Как и большинство прудов, Топшер образовался на месте речушки, подпертой плотиной, и внешне напоминал затопленный длинный глубокий овраг. В теплой воде раскорячились сохлые стволы деревьев.
- Ну, Саша, показывай клевые места!?- тороплюсь я в знакомом каждому рыболову ознобе.
- Да вон, становись, где хочешь, - Саша сплевывает окурок и широко поводит рукой вдоль берега, где в унылом сухом коряжнике, на мели, замерли-схоронились мрачные "карпятники", плотно сидящие друг от друга на расстоянии бамбуковой удочки.
Не так я представлял себе карповую охоту. Помнилось, как раньше выводили мы на жмых осторожных тяжелых рыбин с глубин пустынных прудов.
"Обловлю "лягушатников" - пришла самоуверенная мысль. - Крупный на глубине, где еще ему быть?"
Накачав лодку, отхожу от берега метров на двадцать, на чистину, подальше от коряжника. Здесь глубина уже около трех метров. Наживляю крючки тремя-четырьмя зернами перловки, червями-подлистниками и опарышем. Прикормив место россыпью пшенной каши с молотыми жареными семечками и жмыхом, ожидаю поклевки, снисходительно поглядывая на рыболова, сидящего напротив. Его далеко не длинные "телескопы" попросту лежали на осоке, а поплавки болтались рядом с гнилым пеньком. По всей видимости, глубины там меньше, чем по пояс, поскольку даже коренья видны этого самого гнилого пенька.
Поклевки последовали почти сразу. Поплавок моей удочки притопился и резко ушел под воду. Началось!.. Так и должно быть на глубине... Подсекаю и... выдергиваю окунька с ладонь. Краем глаза вижу, что и рыбачок напротив схватил удилище, подсек и без особой суеты вывел поверху карпа. Рыба не крупна, граммов на триста, но главное - карп! Клюет ведь толстогубый - надо подождать. Не за окунями же я сюда ехал! Их, колючих и торопливо хватающих как червя, так и "вертушку"-обманку, я наловился на ленных озерах.

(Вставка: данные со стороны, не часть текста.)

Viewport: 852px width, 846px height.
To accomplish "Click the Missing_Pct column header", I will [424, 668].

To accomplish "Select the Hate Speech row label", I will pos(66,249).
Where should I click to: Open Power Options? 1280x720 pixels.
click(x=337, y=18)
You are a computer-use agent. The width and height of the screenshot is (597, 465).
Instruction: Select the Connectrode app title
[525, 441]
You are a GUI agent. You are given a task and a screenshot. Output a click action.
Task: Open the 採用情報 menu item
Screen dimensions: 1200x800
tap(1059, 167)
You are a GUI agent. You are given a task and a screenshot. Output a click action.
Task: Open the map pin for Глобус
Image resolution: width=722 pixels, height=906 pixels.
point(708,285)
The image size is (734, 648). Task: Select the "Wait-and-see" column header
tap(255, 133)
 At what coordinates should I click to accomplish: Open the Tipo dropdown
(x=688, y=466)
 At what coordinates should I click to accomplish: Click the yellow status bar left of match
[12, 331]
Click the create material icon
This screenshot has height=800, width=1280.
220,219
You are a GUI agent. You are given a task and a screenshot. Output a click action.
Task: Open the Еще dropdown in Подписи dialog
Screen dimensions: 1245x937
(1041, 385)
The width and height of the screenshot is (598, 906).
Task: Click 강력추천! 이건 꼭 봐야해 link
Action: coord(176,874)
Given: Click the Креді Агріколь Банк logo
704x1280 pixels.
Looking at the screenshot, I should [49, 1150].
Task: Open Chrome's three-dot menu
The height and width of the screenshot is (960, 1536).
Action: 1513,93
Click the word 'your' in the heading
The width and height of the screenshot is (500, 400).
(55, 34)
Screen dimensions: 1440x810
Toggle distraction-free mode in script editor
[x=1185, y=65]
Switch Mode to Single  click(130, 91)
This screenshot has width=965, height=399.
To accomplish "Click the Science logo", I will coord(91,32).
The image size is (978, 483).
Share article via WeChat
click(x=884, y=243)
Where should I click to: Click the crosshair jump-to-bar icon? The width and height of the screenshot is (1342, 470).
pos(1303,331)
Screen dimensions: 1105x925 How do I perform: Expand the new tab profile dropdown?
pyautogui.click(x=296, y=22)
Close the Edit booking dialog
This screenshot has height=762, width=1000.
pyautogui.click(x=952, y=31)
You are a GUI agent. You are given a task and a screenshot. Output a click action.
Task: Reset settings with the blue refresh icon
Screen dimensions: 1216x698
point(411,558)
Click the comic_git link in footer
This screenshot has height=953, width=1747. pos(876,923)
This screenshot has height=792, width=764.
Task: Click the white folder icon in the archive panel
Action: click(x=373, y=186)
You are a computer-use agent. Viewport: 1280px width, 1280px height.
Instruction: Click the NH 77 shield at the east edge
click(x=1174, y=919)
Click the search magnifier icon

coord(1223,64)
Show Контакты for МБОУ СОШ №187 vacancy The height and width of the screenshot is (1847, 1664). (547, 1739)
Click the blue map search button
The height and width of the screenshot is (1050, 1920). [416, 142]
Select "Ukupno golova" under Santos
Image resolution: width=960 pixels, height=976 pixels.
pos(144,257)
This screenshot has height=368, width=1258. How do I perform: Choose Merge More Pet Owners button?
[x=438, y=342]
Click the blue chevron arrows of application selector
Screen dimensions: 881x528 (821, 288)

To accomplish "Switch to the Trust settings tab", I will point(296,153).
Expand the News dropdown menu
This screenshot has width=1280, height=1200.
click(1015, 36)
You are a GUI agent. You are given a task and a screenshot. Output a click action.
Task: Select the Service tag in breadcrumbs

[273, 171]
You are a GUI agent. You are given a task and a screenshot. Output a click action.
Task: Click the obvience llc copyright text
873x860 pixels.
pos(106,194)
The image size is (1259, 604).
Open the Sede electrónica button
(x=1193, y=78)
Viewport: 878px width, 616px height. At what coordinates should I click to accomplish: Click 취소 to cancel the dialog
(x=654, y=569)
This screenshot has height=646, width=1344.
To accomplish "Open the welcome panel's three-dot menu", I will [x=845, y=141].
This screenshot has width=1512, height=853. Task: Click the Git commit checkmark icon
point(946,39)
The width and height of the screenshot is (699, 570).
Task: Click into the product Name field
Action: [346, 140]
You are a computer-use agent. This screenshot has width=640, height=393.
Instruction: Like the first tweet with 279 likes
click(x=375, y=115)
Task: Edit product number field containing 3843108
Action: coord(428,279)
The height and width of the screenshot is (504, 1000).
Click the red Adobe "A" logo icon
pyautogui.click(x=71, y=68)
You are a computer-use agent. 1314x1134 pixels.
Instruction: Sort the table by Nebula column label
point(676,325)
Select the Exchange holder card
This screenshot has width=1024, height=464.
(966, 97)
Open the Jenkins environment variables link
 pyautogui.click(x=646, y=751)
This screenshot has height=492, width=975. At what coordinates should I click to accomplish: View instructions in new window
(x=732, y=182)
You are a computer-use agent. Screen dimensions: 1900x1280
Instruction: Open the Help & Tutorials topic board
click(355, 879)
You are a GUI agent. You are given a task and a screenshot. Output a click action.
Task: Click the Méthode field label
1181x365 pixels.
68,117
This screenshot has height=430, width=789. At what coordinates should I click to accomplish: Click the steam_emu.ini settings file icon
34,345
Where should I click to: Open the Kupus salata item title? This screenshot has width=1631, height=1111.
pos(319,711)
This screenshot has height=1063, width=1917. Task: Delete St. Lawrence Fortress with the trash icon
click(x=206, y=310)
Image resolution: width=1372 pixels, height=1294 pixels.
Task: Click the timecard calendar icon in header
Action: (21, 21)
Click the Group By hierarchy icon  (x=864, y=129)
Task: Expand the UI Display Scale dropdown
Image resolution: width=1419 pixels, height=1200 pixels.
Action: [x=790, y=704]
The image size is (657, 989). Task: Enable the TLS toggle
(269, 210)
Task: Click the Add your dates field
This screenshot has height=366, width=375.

Выдернув еще пару окуней, в досаде плыву к берегу и забираюсь в самый чащобник. Как это часто бывает с российским человеком - из крайности в крайность...
Поплавки закачались рядом о сухим деревом, сломанным у комля грозовыми ветрами. Не успев принять вертикальное положение,"антенна" одного из поплавков вдруг юркнула под воду. Подсечка! Шестиметровое удилище показалось сразу ивовым прутиком, сравнительно с властной мощью и чугунной тяжестью там, на крючке...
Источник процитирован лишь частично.